- JOBS:
1 – Please list every building material the forum post about the house rebuilt after a fire names by type, such as a kind of beam, insulation, sheeting, wall, floor covering, or edging.
2 – Extend the forum post about the house rebuilt after a fire with a few more sentences in the same voice, starting right after its last sentence.

- TEXT SECTION:
Hillel
Member
Hello Everyone,
Sorry about the length here, but this is a little complicated.
Our house has just been rebuilt after a fire. The original frame including an addition that existed before the fire has mostly been rebuilt as it was. The wall between the original house frame and the addition was so charred it had to be removed and replaced, so we had a laminated beam put in and re-positioned the wall when it was rebuilt for a better kitchen.
The first floor addition area has R30 insulation and bubble foil radiant barrier in the ceiling below the attic space. The room is toasty warm, and the attic space is really freezing cold, as it should be.
The laminated beam creates a wall between the attic where first floor extends further out than the second floor in the back of the house and the space between floors. There is also an area where a concrete block wall also cuts off the addition attic space from between the floors. However, there is a space of four joist bays between the end of the laminated beam and the end of a second floor laundry room where it appears that the joists in the first floor ceiling extend beyond the end of the second floor space into the attic space. There is nothing but the batt insulation to block air from the attic space from entering between floors.
The picture below was taken above this open space. The OSB sheeting is the exterior wall of the second floor laundry room. The joist bay with the insulation sticking up the tallest is the bay where about a foot back further back just under the laundry room are the pipes for the washing machine supply. You can see the top of the laminated beam in the background just left of the center of the frame. There is a tiny insulated gap for wires to run with continued sheeting above it.
The laundry room has waterproof vinyl floor tile. Water spills in the laundry room flow into the space between the wall and floor and then over the edge into the pictured open joist bays and through the insulation and/or run along the ledge to pour down into the kitchen. The contractor is supposed to put vinyl base edging into the laundry room and seal it to the floor, so spills are trapped to mop up. I did not want a drain in the laundry room floor as the trap would probably go dry from evaporation under normal use.
The darling wife has managed to come up with some creative ways to spill loads of water in the laundry room. She would connect the washing machine to use it for a load when it was disconnected for work on the pipes, such as when they froze. Let's just say that it was trial and error for her to figure out how to connect those hoses.

- STORED RECORDS:
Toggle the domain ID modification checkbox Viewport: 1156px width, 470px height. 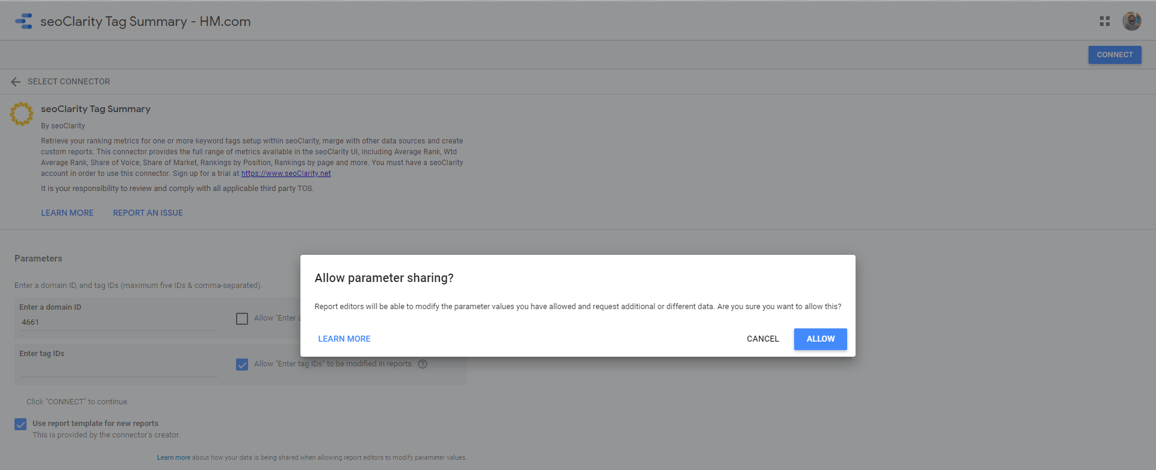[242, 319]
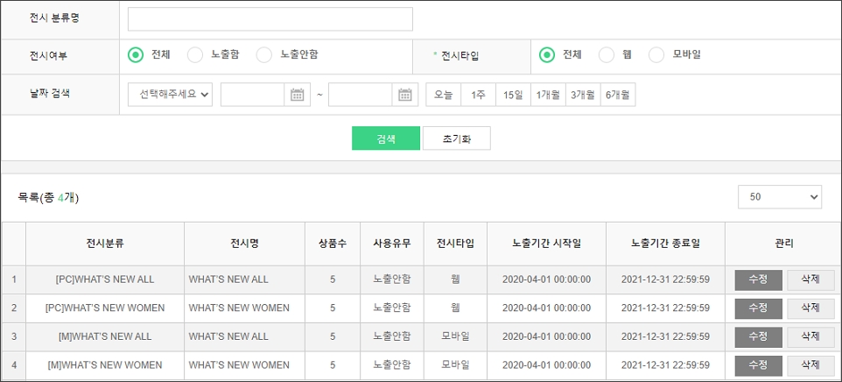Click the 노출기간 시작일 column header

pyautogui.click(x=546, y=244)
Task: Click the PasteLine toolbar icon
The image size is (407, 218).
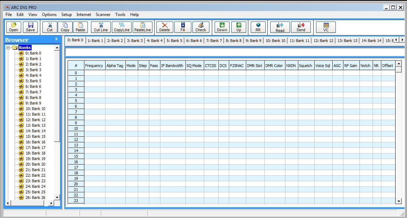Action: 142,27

...

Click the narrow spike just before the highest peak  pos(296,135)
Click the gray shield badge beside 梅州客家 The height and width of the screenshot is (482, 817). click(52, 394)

...

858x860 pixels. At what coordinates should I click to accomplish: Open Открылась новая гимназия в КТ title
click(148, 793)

- RESPONSE LIST:
1 –
- Laminated beam
- R30 insulation
- Bubble foil radiant barrier
- Concrete block wall
- Batt insulation
- OSB sheeting
- Waterproof vinyl floor tile
- Vinyl base edging

2 –
There also was a screw-up where the either the one of the construction crew or the siding contractor installed a dryer vent on the outside where it was cut through the siding but not into the laundry room. We had a proper vent installed in the correct location. However, a set of comical errors on the part of the contractor's employees unloading and loading his truck when he tried to bring over the replacement siding piece ended up leaving the hole in the siding with just tape covering it during some heavy rains. As a result, there is some water damage in the ceiling below those open bays. The siding has been repaired since then.
The batt insulation in those open stud bays is now quite wet and cold.
Last week the laundry washer supply pipes froze. We cut the wall to check the pipes in the laundry room, and there was a freezing wind shooting out of the holes in the floor where the pipes came out. They were frozen by the elbows in the second floor space just about a foot inside from the exterior sheeting seen in the picture. I let the pipes conduct heat from the room with the valves open and supply hoses in the sink until they unfroze. Fortunately, the pipes did not burst. It turns out the wet R30 batt insulation is not enough to stop the airflow from the super cold attic space into the second floor space. The extreme temperature difference increases the airflow.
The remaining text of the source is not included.